Goals:
A. Please quote the film review exactly, from "Considered by many" through "his later work.".
B. Pull out every line of the records that contains the string "with", matching case.

++++ Extracted text ++++

Friday, 12 August 2016

Women In Love (1969)

“Masterful Adaptation From a Master of Cinema”

Ken Russell’s third film (after 1963‘s FRENCH DRESSING and 1967’s BILLION DOLLAR BRAIN) but perhaps the first cinema feature film that can be considered truly Ken, gets a restoration Blu-ray release courtesy of the BFI.

England, 1920. The country is still reeling from the effects of the first world war. Two sisters, Gudrun (Glenda Jackson) and Ursula (Jennie Linden) form relationships with Gerald Crich (Oliver Reed) and Rupert Birkin (Alan Bates) respectively. The story charts the course, evolution and interactions of these two very different couples (and four very different people) against two main backdrops: England and the Alps, with a happy ending for one and a not so happy resolution for the other.

Considered by many to be Ken Russell’s best film, I’m going to candidly admit here that I prefer his more flamboyantly unrestrained work in films such as THE DEVILS. WOMEN IN LOVE is Russell on the cusp of the unfettered cinematic career he was about to embark on, and it is likely the restraint he exhibits in adapting D H Lawrence’s source novel (he rewrote quite a bit of producer Larry Kramer’s screenplay) that makes this movie perhaps just that bit more accessible than his later work.

++++ Supplied information ++++

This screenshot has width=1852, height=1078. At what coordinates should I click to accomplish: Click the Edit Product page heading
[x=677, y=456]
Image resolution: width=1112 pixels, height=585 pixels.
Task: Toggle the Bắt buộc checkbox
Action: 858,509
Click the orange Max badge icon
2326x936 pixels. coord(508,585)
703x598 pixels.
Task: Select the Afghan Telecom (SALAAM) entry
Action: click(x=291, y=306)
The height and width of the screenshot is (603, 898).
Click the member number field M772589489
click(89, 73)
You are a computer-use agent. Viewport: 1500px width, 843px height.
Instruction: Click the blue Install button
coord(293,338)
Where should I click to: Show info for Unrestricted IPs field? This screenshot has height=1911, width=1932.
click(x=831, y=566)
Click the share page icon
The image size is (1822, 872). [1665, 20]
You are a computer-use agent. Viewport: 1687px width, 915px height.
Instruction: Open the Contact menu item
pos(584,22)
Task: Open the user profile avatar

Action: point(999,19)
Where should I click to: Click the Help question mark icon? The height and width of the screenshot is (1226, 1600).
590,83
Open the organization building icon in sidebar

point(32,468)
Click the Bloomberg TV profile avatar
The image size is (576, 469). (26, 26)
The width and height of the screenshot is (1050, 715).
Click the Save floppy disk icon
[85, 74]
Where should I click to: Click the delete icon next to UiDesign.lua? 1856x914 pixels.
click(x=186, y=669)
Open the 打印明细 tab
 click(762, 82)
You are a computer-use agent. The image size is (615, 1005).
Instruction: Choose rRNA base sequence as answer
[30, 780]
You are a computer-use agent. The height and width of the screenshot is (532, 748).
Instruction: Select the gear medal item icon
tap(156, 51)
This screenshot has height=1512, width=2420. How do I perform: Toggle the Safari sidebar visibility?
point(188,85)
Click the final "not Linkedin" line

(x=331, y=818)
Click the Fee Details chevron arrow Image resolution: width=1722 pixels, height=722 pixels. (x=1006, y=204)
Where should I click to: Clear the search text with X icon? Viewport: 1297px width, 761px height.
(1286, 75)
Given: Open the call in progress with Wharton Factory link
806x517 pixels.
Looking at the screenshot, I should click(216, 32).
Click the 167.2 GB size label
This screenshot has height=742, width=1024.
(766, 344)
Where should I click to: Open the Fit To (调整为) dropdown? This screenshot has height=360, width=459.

++++

Outputs for the tasks:
A.
Considered by many to be Ken Russell’s best film, I’m going to candidly admit here that I prefer his more flamboyantly unrestrained work in films such as THE DEVILS. WOMEN IN LOVE is Russell on the cusp of the unfettered cinematic career he was about to embark on, and it is likely the restraint he exhibits in adapting D H Lawrence’s source novel (he rewrote quite a bit of producer Larry Kramer’s screenplay) that makes this movie perhaps just that bit more accessible than his later work.

B.
Where should I click to: Clear the search text with X icon? Viewport: 1297px width, 761px height.
Given: Open the call in progress with Wharton Factory link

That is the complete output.